> **DATA FOR THIS TASK**:
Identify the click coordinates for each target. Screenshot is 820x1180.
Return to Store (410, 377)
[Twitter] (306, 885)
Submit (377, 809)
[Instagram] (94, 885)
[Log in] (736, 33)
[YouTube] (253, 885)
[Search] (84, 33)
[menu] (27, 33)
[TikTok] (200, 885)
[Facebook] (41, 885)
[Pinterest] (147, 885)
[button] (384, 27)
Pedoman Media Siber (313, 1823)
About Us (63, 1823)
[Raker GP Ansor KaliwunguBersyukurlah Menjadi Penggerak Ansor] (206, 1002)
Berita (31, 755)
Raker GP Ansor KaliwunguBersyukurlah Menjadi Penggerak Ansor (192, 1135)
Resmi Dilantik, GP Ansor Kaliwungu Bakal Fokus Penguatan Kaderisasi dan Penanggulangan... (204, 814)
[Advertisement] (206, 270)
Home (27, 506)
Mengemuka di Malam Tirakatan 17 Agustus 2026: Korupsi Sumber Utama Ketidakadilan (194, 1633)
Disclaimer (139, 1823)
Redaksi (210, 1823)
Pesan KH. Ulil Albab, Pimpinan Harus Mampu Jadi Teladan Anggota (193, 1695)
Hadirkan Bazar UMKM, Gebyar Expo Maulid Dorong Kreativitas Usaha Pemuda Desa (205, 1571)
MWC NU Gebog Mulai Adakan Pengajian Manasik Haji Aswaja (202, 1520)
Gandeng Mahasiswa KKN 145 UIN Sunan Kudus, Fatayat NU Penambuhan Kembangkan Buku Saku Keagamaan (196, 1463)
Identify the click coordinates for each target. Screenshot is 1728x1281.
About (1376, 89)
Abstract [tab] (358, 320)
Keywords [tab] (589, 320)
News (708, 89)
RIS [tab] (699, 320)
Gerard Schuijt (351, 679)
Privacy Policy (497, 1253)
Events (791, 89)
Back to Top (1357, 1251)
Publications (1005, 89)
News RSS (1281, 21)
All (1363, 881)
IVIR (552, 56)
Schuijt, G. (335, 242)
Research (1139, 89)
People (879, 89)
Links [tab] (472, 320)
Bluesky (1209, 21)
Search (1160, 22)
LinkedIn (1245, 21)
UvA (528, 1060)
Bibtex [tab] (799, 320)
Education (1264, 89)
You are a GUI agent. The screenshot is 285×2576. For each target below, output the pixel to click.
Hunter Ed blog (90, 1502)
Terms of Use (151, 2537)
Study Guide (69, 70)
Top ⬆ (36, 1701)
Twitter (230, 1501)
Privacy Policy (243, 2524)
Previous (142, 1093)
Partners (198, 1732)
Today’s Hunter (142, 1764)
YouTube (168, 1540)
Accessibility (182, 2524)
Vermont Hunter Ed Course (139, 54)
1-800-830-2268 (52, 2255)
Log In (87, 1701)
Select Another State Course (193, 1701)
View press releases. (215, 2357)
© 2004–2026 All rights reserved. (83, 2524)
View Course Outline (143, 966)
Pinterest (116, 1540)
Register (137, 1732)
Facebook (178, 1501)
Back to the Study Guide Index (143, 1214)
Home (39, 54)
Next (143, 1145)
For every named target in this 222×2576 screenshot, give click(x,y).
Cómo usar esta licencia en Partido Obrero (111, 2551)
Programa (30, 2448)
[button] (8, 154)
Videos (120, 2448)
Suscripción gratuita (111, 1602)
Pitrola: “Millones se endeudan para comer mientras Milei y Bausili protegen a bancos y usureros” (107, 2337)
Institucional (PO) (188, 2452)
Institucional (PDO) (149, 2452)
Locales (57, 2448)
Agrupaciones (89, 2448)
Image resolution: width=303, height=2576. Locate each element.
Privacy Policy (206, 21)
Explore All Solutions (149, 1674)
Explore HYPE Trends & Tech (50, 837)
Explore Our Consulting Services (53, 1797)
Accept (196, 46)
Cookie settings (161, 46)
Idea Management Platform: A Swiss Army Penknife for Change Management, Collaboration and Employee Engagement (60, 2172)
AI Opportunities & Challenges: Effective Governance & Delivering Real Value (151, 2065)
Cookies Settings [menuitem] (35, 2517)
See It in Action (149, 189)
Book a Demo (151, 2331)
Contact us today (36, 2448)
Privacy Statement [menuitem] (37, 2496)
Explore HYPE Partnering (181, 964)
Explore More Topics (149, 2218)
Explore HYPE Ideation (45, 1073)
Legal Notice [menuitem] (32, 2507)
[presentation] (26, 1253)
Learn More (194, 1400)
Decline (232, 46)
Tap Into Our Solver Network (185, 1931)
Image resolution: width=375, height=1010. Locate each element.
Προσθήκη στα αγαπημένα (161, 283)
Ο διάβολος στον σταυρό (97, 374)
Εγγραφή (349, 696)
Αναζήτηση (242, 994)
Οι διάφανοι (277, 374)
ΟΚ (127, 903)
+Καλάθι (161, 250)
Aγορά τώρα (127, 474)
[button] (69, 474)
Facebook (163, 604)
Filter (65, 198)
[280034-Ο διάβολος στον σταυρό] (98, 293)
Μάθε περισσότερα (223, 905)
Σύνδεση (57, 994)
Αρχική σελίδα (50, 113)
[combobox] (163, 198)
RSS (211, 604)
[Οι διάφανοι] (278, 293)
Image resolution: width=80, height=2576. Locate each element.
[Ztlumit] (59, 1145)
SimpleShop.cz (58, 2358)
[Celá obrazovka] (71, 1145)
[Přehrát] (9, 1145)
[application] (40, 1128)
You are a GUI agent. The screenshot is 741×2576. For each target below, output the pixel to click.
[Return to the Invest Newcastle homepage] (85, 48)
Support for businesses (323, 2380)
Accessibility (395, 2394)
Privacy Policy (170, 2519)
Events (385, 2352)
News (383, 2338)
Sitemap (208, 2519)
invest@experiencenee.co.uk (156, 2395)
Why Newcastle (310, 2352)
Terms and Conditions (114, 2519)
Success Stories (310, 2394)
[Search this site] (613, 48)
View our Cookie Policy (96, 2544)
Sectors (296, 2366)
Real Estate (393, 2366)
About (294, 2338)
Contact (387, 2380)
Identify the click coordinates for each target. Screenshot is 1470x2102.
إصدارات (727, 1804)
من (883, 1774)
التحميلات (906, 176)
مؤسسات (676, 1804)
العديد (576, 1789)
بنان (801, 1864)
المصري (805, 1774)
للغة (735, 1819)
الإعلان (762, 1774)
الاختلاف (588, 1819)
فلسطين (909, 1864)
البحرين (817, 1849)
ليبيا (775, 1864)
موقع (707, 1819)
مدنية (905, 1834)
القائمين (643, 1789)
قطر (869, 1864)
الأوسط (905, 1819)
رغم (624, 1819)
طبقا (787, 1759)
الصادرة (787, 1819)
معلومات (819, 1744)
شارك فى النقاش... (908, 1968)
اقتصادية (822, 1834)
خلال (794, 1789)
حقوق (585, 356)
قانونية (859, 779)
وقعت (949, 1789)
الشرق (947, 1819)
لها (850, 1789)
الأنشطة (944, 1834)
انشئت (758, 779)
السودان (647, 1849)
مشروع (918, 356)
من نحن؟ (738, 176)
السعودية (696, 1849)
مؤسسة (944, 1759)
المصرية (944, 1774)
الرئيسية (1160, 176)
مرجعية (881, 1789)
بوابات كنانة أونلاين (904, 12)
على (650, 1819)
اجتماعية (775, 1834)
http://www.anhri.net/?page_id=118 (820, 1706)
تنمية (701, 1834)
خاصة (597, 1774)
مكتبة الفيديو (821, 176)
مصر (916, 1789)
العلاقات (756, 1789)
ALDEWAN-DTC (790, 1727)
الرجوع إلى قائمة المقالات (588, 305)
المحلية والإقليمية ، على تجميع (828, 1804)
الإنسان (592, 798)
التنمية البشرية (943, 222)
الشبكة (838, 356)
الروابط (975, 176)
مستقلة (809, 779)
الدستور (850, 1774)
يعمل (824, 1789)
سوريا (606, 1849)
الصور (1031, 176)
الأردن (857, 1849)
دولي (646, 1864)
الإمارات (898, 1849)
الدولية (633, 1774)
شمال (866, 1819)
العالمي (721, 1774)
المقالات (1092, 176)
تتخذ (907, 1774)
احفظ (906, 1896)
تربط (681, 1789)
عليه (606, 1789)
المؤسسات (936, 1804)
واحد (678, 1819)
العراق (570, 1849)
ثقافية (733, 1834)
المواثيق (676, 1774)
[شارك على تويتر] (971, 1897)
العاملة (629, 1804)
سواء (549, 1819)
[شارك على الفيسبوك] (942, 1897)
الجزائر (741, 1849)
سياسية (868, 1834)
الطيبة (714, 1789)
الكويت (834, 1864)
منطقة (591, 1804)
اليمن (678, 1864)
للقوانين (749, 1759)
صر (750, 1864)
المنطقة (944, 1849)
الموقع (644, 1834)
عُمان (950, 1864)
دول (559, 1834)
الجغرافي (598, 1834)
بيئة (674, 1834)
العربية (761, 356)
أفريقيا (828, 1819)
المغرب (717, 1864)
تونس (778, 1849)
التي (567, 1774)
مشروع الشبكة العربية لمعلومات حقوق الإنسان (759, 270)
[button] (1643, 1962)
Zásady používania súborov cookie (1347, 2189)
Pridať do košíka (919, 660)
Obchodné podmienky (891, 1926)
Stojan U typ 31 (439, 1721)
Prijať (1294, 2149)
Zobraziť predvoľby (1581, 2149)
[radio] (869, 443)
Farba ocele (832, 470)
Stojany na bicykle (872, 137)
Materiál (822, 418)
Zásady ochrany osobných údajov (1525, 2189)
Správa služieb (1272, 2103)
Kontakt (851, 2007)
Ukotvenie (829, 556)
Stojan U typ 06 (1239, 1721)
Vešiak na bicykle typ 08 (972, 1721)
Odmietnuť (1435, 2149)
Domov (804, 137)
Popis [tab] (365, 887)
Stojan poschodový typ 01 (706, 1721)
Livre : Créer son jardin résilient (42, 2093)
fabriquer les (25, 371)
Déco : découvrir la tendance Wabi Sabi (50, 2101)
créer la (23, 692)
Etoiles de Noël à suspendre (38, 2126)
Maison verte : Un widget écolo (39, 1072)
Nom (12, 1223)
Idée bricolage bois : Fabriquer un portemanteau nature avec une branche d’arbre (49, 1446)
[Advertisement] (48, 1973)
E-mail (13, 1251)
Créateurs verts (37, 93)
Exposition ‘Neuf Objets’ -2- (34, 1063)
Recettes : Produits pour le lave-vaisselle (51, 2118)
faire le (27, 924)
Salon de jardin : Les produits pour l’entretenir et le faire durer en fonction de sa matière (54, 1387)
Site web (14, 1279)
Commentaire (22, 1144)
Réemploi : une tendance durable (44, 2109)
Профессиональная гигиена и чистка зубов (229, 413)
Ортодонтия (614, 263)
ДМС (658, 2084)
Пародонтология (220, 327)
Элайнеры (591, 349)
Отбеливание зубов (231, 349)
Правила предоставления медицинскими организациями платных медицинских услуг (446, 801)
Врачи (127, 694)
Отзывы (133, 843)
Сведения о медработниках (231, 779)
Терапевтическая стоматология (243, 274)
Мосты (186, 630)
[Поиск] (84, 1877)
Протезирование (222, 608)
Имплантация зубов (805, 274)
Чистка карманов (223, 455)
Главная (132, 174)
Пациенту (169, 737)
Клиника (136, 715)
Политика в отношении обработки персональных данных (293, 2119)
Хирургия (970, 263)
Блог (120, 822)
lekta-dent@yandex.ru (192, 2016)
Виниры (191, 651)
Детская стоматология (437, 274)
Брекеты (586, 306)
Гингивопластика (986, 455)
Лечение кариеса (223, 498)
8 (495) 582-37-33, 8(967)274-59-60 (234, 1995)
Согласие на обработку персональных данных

> **AIM OF THE EXERCISE**: In the listing above, find the line with "Search (1160, 22)" and the line with "Today’s Hunter (142, 1764)". Output those two lines and every line between them, exactly as written.

> **SOLUTION FOR THIS EXERCISE**:
Search (1160, 22)
LinkedIn (1245, 21)
UvA (528, 1060)
Bibtex [tab] (799, 320)
Education (1264, 89)
You are a GUI agent. The screenshot is 285×2576. For each target below, output the pixel to click.
Hunter Ed blog (90, 1502)
Terms of Use (151, 2537)
Study Guide (69, 70)
Top ⬆ (36, 1701)
Twitter (230, 1501)
Privacy Policy (243, 2524)
Previous (142, 1093)
Partners (198, 1732)
Today’s Hunter (142, 1764)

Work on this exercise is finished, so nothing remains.